[begin Items]
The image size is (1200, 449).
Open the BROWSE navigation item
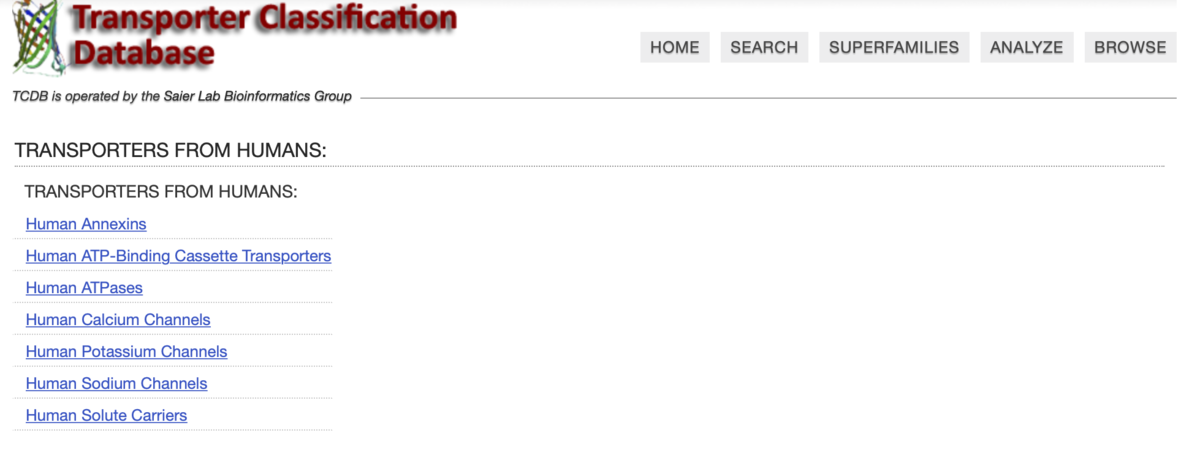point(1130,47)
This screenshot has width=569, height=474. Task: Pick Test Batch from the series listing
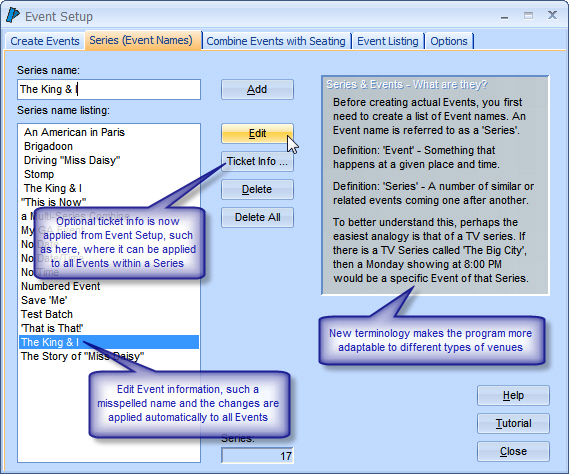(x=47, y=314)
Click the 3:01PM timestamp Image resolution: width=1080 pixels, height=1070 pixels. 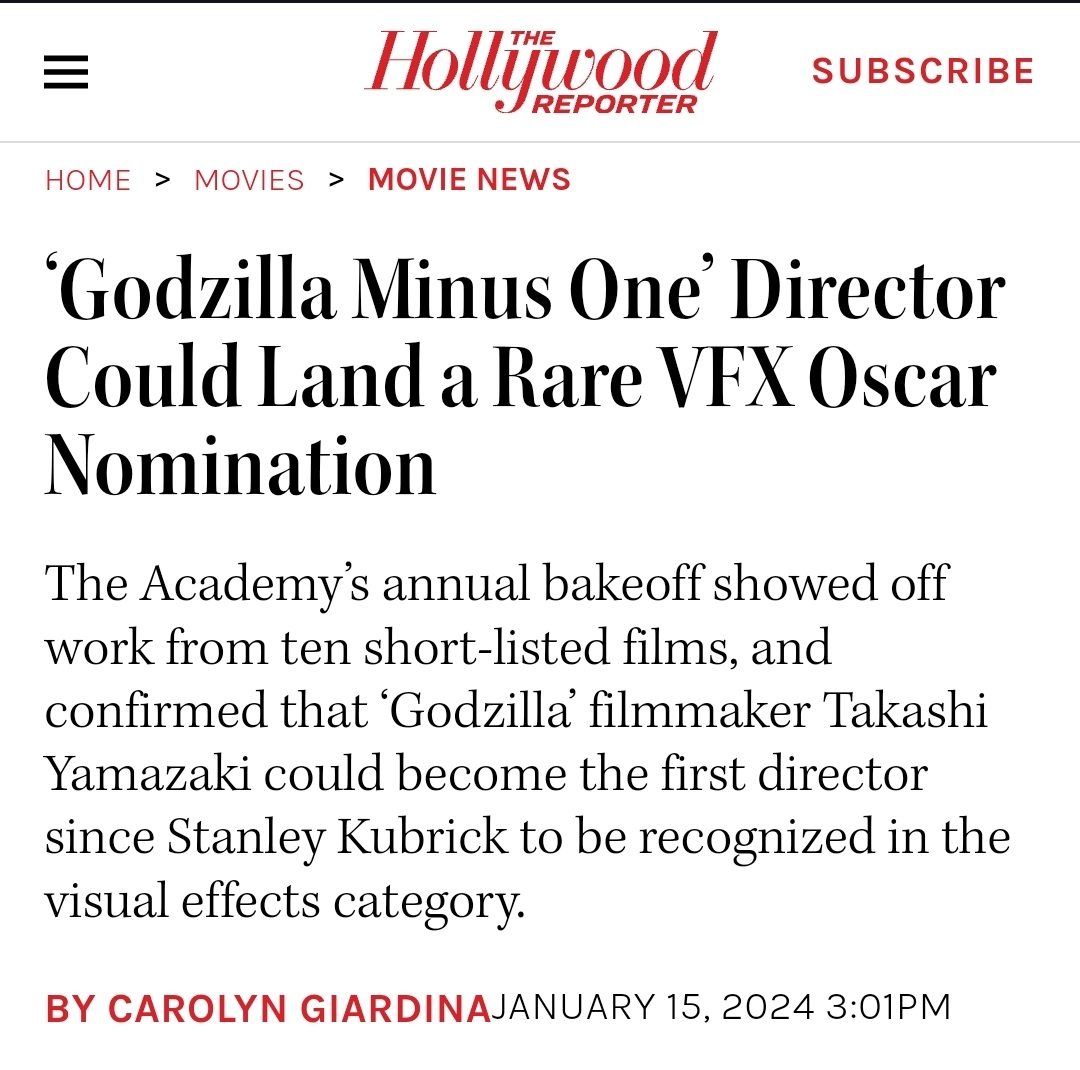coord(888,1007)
[end Items]
**Given instruction**
Could you change "Test Batch" to "Sample Batch" in the items from the start through the line containing "(x=47, y=314)", inclusive, keeping everything else unchanged and leaving out the pictures?

**Answer to the task**
The image size is (1200, 449).
Open the BROWSE navigation item
point(1130,47)
This screenshot has width=569, height=474. Task: Pick Sample Batch from the series listing
(x=47, y=314)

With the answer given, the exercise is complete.